Problem to solve
Look below for the line holding "Task: Open ΑΝΑΖΗΤΗΣΗ ΣΥΝΕΡΓΑΤΩΝ menu item" and the line holding "The height and width of the screenshot is (794, 1512).". Repeat those two and everything between, exactly.

[Data records — start]

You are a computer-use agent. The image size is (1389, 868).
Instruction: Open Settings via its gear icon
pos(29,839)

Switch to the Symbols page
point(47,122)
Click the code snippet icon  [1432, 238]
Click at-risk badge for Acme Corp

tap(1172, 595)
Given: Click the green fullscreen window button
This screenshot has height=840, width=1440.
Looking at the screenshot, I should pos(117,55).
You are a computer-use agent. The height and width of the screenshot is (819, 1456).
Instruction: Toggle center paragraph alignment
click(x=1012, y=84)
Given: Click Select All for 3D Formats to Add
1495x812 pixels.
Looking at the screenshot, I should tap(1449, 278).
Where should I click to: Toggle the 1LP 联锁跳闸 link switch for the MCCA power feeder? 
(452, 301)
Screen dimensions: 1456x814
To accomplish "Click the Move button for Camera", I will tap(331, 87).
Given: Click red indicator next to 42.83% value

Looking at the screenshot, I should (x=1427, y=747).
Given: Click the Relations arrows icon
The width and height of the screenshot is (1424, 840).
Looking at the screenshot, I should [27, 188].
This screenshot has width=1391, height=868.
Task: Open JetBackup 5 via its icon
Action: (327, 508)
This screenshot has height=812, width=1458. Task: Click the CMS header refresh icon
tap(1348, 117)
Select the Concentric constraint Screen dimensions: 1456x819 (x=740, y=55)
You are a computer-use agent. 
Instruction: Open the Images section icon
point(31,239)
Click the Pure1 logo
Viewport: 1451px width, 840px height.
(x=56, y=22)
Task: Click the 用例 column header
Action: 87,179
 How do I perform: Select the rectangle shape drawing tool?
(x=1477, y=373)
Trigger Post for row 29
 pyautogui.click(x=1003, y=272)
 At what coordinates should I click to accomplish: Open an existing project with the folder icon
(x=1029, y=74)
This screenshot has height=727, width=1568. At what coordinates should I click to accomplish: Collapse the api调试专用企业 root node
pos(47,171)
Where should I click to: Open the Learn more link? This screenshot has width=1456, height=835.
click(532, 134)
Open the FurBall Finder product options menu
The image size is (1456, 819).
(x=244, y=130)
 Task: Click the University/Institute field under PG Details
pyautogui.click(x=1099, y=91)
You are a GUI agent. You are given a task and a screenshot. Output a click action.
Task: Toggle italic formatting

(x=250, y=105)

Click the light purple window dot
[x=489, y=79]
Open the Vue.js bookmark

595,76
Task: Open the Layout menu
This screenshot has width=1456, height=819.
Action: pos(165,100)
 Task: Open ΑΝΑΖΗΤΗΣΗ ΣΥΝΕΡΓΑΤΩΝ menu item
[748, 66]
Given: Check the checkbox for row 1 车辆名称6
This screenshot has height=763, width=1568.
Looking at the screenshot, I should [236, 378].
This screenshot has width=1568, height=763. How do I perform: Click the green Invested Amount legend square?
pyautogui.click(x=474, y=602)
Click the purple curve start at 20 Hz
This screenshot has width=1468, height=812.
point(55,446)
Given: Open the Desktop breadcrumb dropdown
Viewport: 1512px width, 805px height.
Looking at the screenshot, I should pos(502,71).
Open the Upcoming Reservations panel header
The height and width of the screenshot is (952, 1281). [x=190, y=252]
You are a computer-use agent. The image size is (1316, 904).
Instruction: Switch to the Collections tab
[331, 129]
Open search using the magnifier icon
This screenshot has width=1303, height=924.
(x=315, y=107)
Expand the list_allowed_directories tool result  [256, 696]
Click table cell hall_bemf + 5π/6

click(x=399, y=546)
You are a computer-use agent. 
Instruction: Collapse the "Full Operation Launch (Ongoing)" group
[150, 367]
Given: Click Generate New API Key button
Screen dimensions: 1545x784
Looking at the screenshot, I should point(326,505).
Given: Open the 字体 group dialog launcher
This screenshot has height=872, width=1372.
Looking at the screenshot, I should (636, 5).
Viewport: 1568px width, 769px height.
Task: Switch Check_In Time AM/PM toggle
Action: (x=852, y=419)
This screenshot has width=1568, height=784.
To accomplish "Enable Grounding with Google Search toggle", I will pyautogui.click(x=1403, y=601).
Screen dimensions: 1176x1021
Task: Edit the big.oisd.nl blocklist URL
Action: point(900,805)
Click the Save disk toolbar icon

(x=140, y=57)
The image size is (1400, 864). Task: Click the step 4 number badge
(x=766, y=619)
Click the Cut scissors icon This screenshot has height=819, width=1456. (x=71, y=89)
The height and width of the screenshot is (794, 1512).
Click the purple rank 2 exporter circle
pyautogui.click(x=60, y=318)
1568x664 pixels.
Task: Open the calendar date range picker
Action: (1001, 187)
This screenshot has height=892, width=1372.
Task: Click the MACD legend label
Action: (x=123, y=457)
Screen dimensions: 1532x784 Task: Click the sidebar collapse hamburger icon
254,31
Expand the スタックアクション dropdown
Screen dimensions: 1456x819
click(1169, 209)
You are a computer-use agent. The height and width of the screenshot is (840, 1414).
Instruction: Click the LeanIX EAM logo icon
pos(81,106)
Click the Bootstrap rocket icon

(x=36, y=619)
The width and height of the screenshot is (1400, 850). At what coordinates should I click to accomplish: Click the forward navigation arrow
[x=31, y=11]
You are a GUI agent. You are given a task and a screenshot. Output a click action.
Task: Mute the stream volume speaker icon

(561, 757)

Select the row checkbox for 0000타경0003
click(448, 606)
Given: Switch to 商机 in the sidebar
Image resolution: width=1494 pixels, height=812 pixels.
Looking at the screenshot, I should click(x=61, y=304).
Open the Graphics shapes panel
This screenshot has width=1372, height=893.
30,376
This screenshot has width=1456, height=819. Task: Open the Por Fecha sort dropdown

[Data records — finish]

Response area
 Task: Open ΑΝΑΖΗΤΗΣΗ ΣΥΝΕΡΓΑΤΩΝ menu item
[748, 66]
Given: Check the checkbox for row 1 车辆名称6
This screenshot has height=763, width=1568.
Looking at the screenshot, I should [236, 378].
This screenshot has width=1568, height=763. How do I perform: Click the green Invested Amount legend square?
pyautogui.click(x=474, y=602)
Click the purple curve start at 20 Hz
This screenshot has width=1468, height=812.
point(55,446)
Given: Open the Desktop breadcrumb dropdown
Viewport: 1512px width, 805px height.
Looking at the screenshot, I should pos(502,71).
Open the Upcoming Reservations panel header
The height and width of the screenshot is (952, 1281). [x=190, y=252]
You are a computer-use agent. The image size is (1316, 904).
Instruction: Switch to the Collections tab
[331, 129]
Open search using the magnifier icon
This screenshot has width=1303, height=924.
(x=315, y=107)
Expand the list_allowed_directories tool result  [256, 696]
Click table cell hall_bemf + 5π/6

click(x=399, y=546)
You are a computer-use agent. 
Instruction: Collapse the "Full Operation Launch (Ongoing)" group
[150, 367]
Given: Click Generate New API Key button
Screen dimensions: 1545x784
Looking at the screenshot, I should point(326,505).
Given: Open the 字体 group dialog launcher
This screenshot has height=872, width=1372.
Looking at the screenshot, I should (636, 5).
Viewport: 1568px width, 769px height.
Task: Switch Check_In Time AM/PM toggle
Action: (x=852, y=419)
This screenshot has width=1568, height=784.
To accomplish "Enable Grounding with Google Search toggle", I will pyautogui.click(x=1403, y=601).
Screen dimensions: 1176x1021
Task: Edit the big.oisd.nl blocklist URL
Action: point(900,805)
Click the Save disk toolbar icon

(x=140, y=57)
The image size is (1400, 864). Task: Click the step 4 number badge
(x=766, y=619)
Click the Cut scissors icon This screenshot has height=819, width=1456. (x=71, y=89)
The height and width of the screenshot is (794, 1512).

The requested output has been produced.